EXERCISE OBJECTIVE: Which of the lines below mention the word "button"? Pull each one out.

DATA PROVIDED:
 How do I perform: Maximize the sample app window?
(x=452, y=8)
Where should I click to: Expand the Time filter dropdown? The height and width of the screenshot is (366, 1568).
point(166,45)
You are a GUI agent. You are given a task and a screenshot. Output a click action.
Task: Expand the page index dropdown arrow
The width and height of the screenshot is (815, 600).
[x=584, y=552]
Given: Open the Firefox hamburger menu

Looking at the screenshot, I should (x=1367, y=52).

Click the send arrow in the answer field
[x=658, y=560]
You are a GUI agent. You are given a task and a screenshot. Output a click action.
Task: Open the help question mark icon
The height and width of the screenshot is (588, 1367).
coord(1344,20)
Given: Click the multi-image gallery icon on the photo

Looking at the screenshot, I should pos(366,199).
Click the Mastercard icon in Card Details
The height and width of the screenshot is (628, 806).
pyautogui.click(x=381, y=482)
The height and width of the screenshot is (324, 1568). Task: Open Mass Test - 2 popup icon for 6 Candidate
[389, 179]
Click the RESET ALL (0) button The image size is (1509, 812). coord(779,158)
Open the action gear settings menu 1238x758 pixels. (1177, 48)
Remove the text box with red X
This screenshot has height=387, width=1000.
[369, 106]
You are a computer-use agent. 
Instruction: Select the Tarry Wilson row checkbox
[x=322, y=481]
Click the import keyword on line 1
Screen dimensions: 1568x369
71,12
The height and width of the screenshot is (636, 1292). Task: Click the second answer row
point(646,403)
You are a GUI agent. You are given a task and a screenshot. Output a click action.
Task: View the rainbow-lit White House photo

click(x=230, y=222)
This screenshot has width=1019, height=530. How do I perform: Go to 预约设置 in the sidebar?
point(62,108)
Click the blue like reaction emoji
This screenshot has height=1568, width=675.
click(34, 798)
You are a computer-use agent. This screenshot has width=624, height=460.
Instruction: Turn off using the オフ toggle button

EXERCISE RESPONSE:
Click the RESET ALL (0) button The image size is (1509, 812). coord(779,158)
Instruction: Turn off using the オフ toggle button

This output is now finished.